Collected data entries:
——————————

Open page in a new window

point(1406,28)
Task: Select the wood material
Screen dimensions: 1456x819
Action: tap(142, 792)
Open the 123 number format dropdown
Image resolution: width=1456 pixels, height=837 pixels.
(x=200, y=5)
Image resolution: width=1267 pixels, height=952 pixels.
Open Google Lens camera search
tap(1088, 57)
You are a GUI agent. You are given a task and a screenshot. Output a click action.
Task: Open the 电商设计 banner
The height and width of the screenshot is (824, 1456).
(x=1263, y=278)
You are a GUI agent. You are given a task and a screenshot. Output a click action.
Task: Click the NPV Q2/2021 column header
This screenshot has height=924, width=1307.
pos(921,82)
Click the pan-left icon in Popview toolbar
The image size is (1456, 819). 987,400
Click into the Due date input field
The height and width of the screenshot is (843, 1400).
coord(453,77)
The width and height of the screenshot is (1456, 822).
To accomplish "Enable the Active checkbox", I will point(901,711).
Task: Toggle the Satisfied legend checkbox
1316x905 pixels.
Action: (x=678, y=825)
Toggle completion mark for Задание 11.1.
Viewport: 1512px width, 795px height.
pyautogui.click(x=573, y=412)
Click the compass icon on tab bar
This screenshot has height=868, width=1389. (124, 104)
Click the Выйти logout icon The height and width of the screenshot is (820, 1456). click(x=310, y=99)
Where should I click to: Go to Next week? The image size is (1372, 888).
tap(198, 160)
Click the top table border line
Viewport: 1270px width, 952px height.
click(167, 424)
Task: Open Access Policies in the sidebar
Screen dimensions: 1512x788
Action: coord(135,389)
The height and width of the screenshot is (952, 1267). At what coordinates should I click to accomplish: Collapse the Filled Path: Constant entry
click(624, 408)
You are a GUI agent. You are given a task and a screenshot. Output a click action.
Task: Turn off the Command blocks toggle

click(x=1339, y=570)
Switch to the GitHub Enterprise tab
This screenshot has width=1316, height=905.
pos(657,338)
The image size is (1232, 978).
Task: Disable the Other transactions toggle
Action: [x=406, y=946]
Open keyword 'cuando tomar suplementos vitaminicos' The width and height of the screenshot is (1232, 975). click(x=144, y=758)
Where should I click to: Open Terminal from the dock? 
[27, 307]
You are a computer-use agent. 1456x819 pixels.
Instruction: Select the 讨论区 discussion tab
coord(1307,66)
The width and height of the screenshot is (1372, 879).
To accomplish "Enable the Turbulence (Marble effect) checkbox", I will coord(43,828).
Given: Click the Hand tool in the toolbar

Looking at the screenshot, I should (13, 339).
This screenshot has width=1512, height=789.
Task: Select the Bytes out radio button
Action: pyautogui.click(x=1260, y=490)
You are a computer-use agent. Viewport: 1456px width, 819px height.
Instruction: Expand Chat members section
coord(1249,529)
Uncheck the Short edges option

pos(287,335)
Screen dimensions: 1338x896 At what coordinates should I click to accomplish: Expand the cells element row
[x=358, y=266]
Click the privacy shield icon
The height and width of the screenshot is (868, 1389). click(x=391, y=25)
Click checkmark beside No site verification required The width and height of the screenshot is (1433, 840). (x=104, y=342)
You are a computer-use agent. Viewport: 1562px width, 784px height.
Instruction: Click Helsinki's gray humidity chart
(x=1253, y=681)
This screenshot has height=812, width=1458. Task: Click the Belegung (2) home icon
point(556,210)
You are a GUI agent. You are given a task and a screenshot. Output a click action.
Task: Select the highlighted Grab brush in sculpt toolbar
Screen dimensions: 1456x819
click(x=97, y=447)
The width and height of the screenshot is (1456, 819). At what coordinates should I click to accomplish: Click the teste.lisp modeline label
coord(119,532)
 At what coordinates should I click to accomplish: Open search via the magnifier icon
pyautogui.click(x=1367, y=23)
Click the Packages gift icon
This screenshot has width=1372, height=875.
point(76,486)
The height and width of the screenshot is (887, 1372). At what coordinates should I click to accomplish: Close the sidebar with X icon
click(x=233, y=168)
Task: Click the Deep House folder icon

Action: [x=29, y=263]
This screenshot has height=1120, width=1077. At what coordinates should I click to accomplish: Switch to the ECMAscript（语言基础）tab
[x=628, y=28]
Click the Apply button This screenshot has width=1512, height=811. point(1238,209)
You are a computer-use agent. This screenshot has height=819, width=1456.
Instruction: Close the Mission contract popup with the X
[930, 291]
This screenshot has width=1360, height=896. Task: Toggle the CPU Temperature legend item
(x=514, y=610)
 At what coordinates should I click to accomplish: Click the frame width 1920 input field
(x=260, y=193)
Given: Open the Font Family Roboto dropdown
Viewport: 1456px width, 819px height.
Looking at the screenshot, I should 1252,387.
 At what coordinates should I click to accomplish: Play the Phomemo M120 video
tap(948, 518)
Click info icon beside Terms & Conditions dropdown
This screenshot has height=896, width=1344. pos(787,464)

——————————

#### Work instructions
Repeat each of the records exactly as written.

#### Answer area
Open page in a new window

point(1406,28)
Task: Select the wood material
Screen dimensions: 1456x819
Action: tap(142, 792)
Open the 123 number format dropdown
Image resolution: width=1456 pixels, height=837 pixels.
(x=200, y=5)
Image resolution: width=1267 pixels, height=952 pixels.
Open Google Lens camera search
tap(1088, 57)
You are a GUI agent. You are given a task and a screenshot. Output a click action.
Task: Open the 电商设计 banner
The height and width of the screenshot is (824, 1456).
(x=1263, y=278)
You are a GUI agent. You are given a task and a screenshot. Output a click action.
Task: Click the NPV Q2/2021 column header
This screenshot has height=924, width=1307.
pos(921,82)
Click the pan-left icon in Popview toolbar
The image size is (1456, 819). 987,400
Click into the Due date input field
The height and width of the screenshot is (843, 1400).
coord(453,77)
The width and height of the screenshot is (1456, 822).
To accomplish "Enable the Active checkbox", I will point(901,711).
Task: Toggle the Satisfied legend checkbox
1316x905 pixels.
Action: (x=678, y=825)
Toggle completion mark for Задание 11.1.
Viewport: 1512px width, 795px height.
pyautogui.click(x=573, y=412)
Click the compass icon on tab bar
This screenshot has height=868, width=1389. (124, 104)
Click the Выйти logout icon The height and width of the screenshot is (820, 1456). click(x=310, y=99)
Where should I click to: Go to Next week? The image size is (1372, 888).
tap(198, 160)
Click the top table border line
Viewport: 1270px width, 952px height.
click(167, 424)
Task: Open Access Policies in the sidebar
Screen dimensions: 1512x788
Action: coord(135,389)
The height and width of the screenshot is (952, 1267). At what coordinates should I click to accomplish: Collapse the Filled Path: Constant entry
click(624, 408)
You are a GUI agent. You are given a task and a screenshot. Output a click action.
Task: Turn off the Command blocks toggle

click(x=1339, y=570)
Switch to the GitHub Enterprise tab
This screenshot has width=1316, height=905.
pos(657,338)
The image size is (1232, 978).
Task: Disable the Other transactions toggle
Action: [x=406, y=946]
Open keyword 'cuando tomar suplementos vitaminicos' The width and height of the screenshot is (1232, 975). click(x=144, y=758)
Where should I click to: Open Terminal from the dock? 
[27, 307]
You are a computer-use agent. 1456x819 pixels.
Instruction: Select the 讨论区 discussion tab
coord(1307,66)
The width and height of the screenshot is (1372, 879).
To accomplish "Enable the Turbulence (Marble effect) checkbox", I will coord(43,828).
Given: Click the Hand tool in the toolbar

Looking at the screenshot, I should (13, 339).
This screenshot has width=1512, height=789.
Task: Select the Bytes out radio button
Action: pyautogui.click(x=1260, y=490)
You are a computer-use agent. Viewport: 1456px width, 819px height.
Instruction: Expand Chat members section
coord(1249,529)
Uncheck the Short edges option

pos(287,335)
Screen dimensions: 1338x896 At what coordinates should I click to accomplish: Expand the cells element row
[x=358, y=266]
Click the privacy shield icon
The height and width of the screenshot is (868, 1389). click(x=391, y=25)
Click checkmark beside No site verification required The width and height of the screenshot is (1433, 840). (x=104, y=342)
You are a computer-use agent. Viewport: 1562px width, 784px height.
Instruction: Click Helsinki's gray humidity chart
(x=1253, y=681)
This screenshot has height=812, width=1458. Task: Click the Belegung (2) home icon
point(556,210)
You are a GUI agent. You are given a task and a screenshot. Output a click action.
Task: Select the highlighted Grab brush in sculpt toolbar
Screen dimensions: 1456x819
click(x=97, y=447)
The width and height of the screenshot is (1456, 819). At what coordinates should I click to accomplish: Click the teste.lisp modeline label
coord(119,532)
 At what coordinates should I click to accomplish: Open search via the magnifier icon
pyautogui.click(x=1367, y=23)
Click the Packages gift icon
This screenshot has width=1372, height=875.
point(76,486)
The height and width of the screenshot is (887, 1372). At what coordinates should I click to accomplish: Close the sidebar with X icon
click(x=233, y=168)
Task: Click the Deep House folder icon

Action: [x=29, y=263]
This screenshot has height=1120, width=1077. At what coordinates should I click to accomplish: Switch to the ECMAscript（语言基础）tab
[x=628, y=28]
Click the Apply button This screenshot has width=1512, height=811. point(1238,209)
You are a computer-use agent. This screenshot has height=819, width=1456.
Instruction: Close the Mission contract popup with the X
[930, 291]
This screenshot has width=1360, height=896. Task: Toggle the CPU Temperature legend item
(x=514, y=610)
 At what coordinates should I click to accomplish: Click the frame width 1920 input field
(x=260, y=193)
Given: Open the Font Family Roboto dropdown
Viewport: 1456px width, 819px height.
Looking at the screenshot, I should 1252,387.
 At what coordinates should I click to accomplish: Play the Phomemo M120 video
tap(948, 518)
Click info icon beside Terms & Conditions dropdown
This screenshot has height=896, width=1344. pos(787,464)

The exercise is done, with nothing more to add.